确定脊柱刚度的增加是否会导致相邻脊柱旁肌肉的被动刚度产生反向补偿性变化。
椎间盘退变导致多裂肌被动刚度增加;这被假设为补偿与椎间盘退变相关的脊柱刚度降低。缺乏平衡核苷转运蛋白 1 (ENT1) 的小鼠会出现脊柱纤维连接组织的进行性异位钙化,这种情况在 6 月龄时就会影响到腰椎,并可能使脊柱在机械上变得更僵硬。

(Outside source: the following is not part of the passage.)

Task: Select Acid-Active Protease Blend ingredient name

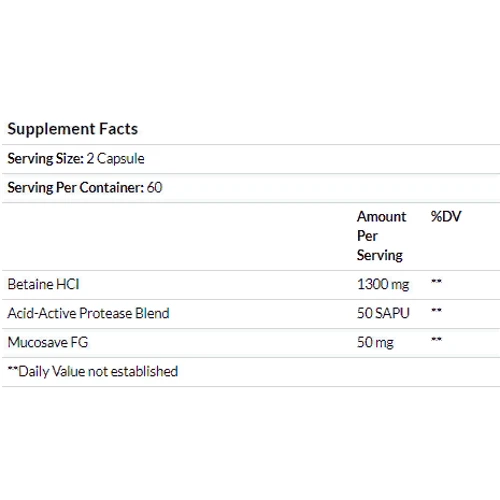Action: (88, 313)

在四组小鼠(每组 8 只小鼠)上进行了实验:2 月龄和 8 月龄的野生型(WT)和 ENT1 敲除(KO)小鼠。取出腰椎进行循环轴向压缩试验,以确定中立区长度和刚度。从腰椎多裂肌和竖脊肌以及胫骨前肌(非脊柱相关对照)中分离出单个肌纤维和肌纤维束,并进行弹性模量(被动刚度)测试。
在 2 月龄时,KO 和 WT 之间的脊柱和肌肉刚度均无差异。在 8 月龄时,与 WT 相比,ENT1 KO 小鼠的腰椎具有更硬和更短的中立区,脊柱旁肌肉纤维的刚度降低;然而,纤维束没有差异。此外,KO 和 WT 之间的胫骨前肌没有差异。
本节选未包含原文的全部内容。